# Loading the required library
library(dplyr)
##
## Attaching package: 'dplyr'
## The following objects are masked from 'package:stats':
##
## filter, lag
## The following objects are masked from 'package:base':
##
## intersect, setdiff, setequal, union
library(dplyr) : R package, this package provides a consistent unified set of tools and functions for data manipulation.
# Set seeding
set.seed(150)
# Defining the number of rows in each data set
n_rows <- 100
# Data set 1 : df1
df1 <- data.frame(
Prod_ID = sample(1:100),
Menu_Item = sample(c('Harvest Bowl', 'Double Cheese & Bacon', 'Avo Parmesan Crunch with Protein', 'Paella'), n_rows, replace = TRUE),
Price = round(runif(n_rows, 10, 50), 2),
Calories = sample(200:1000, n_rows, replace = TRUE),
Protein_g = sample(10:50, n_rows, replace = TRUE),
Fat_g = sample(5:30, n_rows, replace = TRUE),
Location = sample(c('Melbourne', 'Brisbane', 'Perth', 'Sydney'), n_rows, replace = TRUE)
)
# Calculate 5% of the number of rows
n_rows <- nrow(df1)
n_NA <- round(n_rows * 0.05)
# Randomly select 5% of the rows
rows_to_NA <- sample(1:n_rows, n_NA)
# Set the 'Calories' value to NA for the selected rows
df1$Calories[rows_to_NA] <- NA
# Print the dataframe
head(df1)
# Data set 2 : df2
# Create the data frame
df2 <- data.frame(
Prod_ID = sample(1:100, n_rows, replace = TRUE),
Menu_Item = sample(c('Harvest Bowl', 'Double Cheese & Bacon', 'Avo Parmesan Crunch with Protein', 'Paella'), n_rows, replace = TRUE),
Rating = round(runif(n_rows, 1, 5), 1),
Review_Count = rpois(n_rows, 10),
Is_Spicy = sample(c(0, 1), n_rows, replace = TRUE),
Contains_Garlic = sample(c(0, 1), n_rows, replace = TRUE),
Sales = sample(100:1000, n_rows, replace = TRUE)
)
# Set the desired correlation between Rating and Review_Count
desired_correlation <- 0.5
# Introduce correlated random data for Rating and Review_Count
df2$Review_Count <- desired_correlation * df2$Rating + rnorm(n_rows, mean = 0, sd = sqrt(1 - desired_correlation^2))
# Introduce a new column correlated with Rating
df2$New_Co_relation <- 0.7 * df2$Rating + rnorm(n_rows, mean = 0, sd = sqrt(1 - 0.7^2))

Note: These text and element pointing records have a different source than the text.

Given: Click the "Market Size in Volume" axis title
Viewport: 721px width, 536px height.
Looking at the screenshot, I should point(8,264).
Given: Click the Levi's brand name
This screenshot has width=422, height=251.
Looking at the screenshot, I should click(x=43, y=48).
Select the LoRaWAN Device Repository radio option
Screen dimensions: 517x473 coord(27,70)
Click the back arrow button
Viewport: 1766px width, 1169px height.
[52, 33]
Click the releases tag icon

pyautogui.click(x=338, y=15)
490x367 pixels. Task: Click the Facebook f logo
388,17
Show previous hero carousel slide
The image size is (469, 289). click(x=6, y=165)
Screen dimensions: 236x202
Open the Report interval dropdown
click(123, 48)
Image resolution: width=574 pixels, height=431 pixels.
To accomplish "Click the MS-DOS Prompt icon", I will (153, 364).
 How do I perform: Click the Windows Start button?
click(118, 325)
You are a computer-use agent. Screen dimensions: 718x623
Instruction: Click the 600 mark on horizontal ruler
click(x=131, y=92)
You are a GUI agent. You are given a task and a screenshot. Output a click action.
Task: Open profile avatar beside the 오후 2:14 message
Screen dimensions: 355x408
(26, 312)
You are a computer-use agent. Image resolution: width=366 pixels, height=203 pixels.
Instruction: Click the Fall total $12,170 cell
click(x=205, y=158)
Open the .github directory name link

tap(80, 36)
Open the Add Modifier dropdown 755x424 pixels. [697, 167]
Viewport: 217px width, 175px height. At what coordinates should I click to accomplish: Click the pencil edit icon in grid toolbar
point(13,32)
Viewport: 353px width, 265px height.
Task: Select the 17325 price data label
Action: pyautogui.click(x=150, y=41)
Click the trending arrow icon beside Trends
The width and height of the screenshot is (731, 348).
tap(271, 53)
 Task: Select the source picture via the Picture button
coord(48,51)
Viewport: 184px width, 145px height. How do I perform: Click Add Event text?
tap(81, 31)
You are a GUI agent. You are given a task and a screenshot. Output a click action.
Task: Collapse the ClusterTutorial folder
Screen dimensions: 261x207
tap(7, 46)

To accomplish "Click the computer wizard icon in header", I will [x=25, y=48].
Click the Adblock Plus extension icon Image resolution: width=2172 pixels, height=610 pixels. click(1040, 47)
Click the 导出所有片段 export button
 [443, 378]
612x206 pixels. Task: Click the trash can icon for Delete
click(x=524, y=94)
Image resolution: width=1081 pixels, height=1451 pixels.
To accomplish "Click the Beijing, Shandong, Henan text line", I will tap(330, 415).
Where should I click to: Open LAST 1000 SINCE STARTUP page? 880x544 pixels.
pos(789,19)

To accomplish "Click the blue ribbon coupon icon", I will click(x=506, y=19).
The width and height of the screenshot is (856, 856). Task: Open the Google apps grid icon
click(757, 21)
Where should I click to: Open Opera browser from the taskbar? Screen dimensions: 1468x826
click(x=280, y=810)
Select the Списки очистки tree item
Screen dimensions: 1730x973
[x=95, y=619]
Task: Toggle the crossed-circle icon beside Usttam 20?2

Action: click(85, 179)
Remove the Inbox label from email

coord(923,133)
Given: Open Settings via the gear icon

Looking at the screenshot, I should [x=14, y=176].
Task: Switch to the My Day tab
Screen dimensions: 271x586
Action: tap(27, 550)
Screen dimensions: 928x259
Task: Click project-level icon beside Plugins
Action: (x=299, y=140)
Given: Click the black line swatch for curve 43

# Calculate the correlation between Rating and New_Co_relation
cor_rating_new <- cor(df2$Rating, df2$New_Co_relation)
# Print the correlation coefficient between Rating and New_Co_relation
print(cor_rating_new)
## [1] 0.6312243
# Calculate the correlation between Rating and Review_Count
cor_rating_review <- cor(df2$Rating, df2$Review_Count)
# Print the correlation coefficient between Rating and Review_Count
print(cor_rating_review)
## [1] 0.5065912
# Calculate 5% of the number of rows
n_rows <- nrow(df2)
n_NA <- round(n_rows * 0.05)
# Randomly select 5% of the rows
rows_to_NA <- sample(1:n_rows, n_NA)
# Set the 'SALES' value to NA for the selected rows
df2$Sales[rows_to_NA] <- NA
# Print the dataframe
head(df2)
Nando’s, a popular restaurant chain known for its flame-grilled peri-peri chicken.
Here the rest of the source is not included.